Social networking sites, such as Facebook, Twitter, and Google+ are a great way to keep up with friends, post pictures, share videos and links, and learn more about others. While these are good things, there are an increasing number of people being harassed, having their identities stolen, and experiencing negative consequences from information they posted or others posted about them. It is important to understand the security concerns with using social networking sites, so that the sites can be enjoyed without putting you and others at risk.

Ethical Issues

  • Be selective with the information you post so that you don't ruin your online reputation. A funny posting today might end up on the hands of someone you wouldn't want to see it. In a 2011 survey from U.S. News and World Report 89% of hiring managers and recruiters review candidate's professional online data and 86% of employers believe a positive online reputation influences their hiring decisions. Employers are using Facebook and other social networking sites to investigate the lives of job candidates.
  • Convey your best image online.
  • Sharing photos is fun, but think about what a picture says about you. Are you comfortable with faculty, parents, and future employers seeing it? Posting embarrassing photos online can cause problems for you later on. Posting embarrassing photos of others can be a form of cyberbullying or online harassment. Check with others before you post their picture. Remember, once you post information, you can never take it back completely. Google may have cached the information, or others may have saved the information on their own computers.
  • Report inappropriate behavior. Most social networking sites have links where you can report inappropriate, suspicious, or abusive behavior. If you become aware of a crime, observe a suspicious person or situation, or are a victim yourself, promptly report it to Campus Safety & Police at 278-5555.

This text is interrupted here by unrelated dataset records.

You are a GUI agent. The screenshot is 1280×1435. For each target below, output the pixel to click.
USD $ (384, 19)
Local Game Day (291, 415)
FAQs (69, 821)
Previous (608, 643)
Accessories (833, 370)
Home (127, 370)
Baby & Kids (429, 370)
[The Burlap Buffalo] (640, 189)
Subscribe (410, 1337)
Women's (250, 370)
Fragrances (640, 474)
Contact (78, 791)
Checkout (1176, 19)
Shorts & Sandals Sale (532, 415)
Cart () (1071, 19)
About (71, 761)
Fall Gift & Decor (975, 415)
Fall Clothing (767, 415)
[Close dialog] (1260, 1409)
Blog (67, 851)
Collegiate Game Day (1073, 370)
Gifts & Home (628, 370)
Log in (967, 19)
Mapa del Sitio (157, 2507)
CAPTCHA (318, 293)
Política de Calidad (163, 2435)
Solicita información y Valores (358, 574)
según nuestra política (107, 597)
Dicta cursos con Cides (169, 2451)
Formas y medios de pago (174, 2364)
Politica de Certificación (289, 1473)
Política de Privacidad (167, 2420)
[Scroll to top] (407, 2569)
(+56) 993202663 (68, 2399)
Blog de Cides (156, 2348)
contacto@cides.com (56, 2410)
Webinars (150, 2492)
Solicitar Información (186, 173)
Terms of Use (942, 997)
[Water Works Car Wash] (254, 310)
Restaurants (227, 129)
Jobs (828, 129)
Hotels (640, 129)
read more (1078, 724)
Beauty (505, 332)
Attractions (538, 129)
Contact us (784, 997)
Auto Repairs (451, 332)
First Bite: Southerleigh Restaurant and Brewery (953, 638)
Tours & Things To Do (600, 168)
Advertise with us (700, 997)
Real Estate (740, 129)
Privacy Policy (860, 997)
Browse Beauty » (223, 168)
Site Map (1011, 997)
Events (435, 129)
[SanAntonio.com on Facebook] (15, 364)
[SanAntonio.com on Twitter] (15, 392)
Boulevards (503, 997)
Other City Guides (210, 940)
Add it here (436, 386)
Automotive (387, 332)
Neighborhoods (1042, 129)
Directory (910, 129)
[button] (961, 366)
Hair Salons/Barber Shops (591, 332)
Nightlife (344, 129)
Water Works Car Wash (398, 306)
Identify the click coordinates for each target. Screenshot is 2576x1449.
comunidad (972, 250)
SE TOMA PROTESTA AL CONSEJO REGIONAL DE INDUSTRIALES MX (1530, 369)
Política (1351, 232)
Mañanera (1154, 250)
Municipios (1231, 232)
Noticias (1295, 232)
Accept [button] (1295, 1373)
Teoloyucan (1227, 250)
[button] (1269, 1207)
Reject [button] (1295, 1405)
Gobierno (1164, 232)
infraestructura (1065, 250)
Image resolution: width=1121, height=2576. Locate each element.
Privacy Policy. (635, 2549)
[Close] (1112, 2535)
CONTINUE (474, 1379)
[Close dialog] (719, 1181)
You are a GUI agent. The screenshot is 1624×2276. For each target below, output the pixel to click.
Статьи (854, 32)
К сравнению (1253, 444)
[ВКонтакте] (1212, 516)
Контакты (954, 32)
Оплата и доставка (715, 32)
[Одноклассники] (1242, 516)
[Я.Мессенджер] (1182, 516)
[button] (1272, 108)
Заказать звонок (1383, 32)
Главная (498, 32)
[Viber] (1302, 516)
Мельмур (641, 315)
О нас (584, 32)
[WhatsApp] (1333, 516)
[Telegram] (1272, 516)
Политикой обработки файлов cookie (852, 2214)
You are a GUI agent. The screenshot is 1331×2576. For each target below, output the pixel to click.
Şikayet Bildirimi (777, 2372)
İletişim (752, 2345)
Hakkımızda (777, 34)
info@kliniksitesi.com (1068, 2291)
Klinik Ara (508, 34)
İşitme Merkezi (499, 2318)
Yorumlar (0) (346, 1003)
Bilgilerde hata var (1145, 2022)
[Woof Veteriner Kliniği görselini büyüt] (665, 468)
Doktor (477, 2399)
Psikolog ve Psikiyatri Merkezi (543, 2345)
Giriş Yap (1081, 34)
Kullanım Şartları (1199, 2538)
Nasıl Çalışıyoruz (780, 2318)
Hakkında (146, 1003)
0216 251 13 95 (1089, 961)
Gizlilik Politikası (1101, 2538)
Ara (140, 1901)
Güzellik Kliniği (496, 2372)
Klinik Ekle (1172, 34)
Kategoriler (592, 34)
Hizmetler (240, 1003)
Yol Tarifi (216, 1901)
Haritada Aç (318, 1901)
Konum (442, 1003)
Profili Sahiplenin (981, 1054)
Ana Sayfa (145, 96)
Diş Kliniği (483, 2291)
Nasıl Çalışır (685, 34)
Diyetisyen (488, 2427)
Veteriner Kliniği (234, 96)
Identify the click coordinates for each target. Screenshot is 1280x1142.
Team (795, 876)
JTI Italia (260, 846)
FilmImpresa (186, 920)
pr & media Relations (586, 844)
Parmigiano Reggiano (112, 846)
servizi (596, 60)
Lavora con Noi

Watch a few short videos on ethical issues associated with social networking:

Personal Safety and Security

  • Utilize the privacy and security settings available in online social networking sites.
  • Avoid posting too much personal information about yourself, including your home address, residence hall name and room number, telephone numbers, or other identifying information that others could use to harm you. Most social networking sites offer safety settings, but you still need to be aware of the information you are posting.
  • Avoid posting sensitive information, such as your mother’s maiden name, social security numbers, and credit card numbers. This information could be used to steal your identity.

Scams and Viruses

  • Avoid phishing scams. A common scheme is someone who hijacks one of your friend’s accounts and then pretends to be in a dire position. They ask for you to wire them money and promise to pay you back. If you get a question like this, call the person in question to see if their need is legitimate.
  • Be careful of what apps you are downloading in Facebook. Some of them have hidden fees or are viruses in disguise. Be especially careful, if these apps make you use your cell phone or any technology outside of Facebook.
  • Be aware of emails you receive that direct you to Facebook. You may receive an email that is a plagiarized version of Facebook’s standard emails (notifications for new friends, tags in pictures, etc.), which will lead you to the fake login page. Once you have entered your username and password into that site, they have your information, and will use it to hack your account and to spread this scam to your friends. So, when you get a Facebook email, make sure it is from Facebook. They are usually from an email address that ends in “” If it is anything other than this, do not follow any links, and DELETE the email. Other ways to spot these scams are noticing any slightly-altered icons or logos or any clunky, poorly translated English.
  • Be careful of what links you click on. If it looks like a site you wouldn’t normally visit, double-check with whoever sent you the link to make sure it’s legitimate. They may have no idea they sent it to you because their profile may have been hijacked.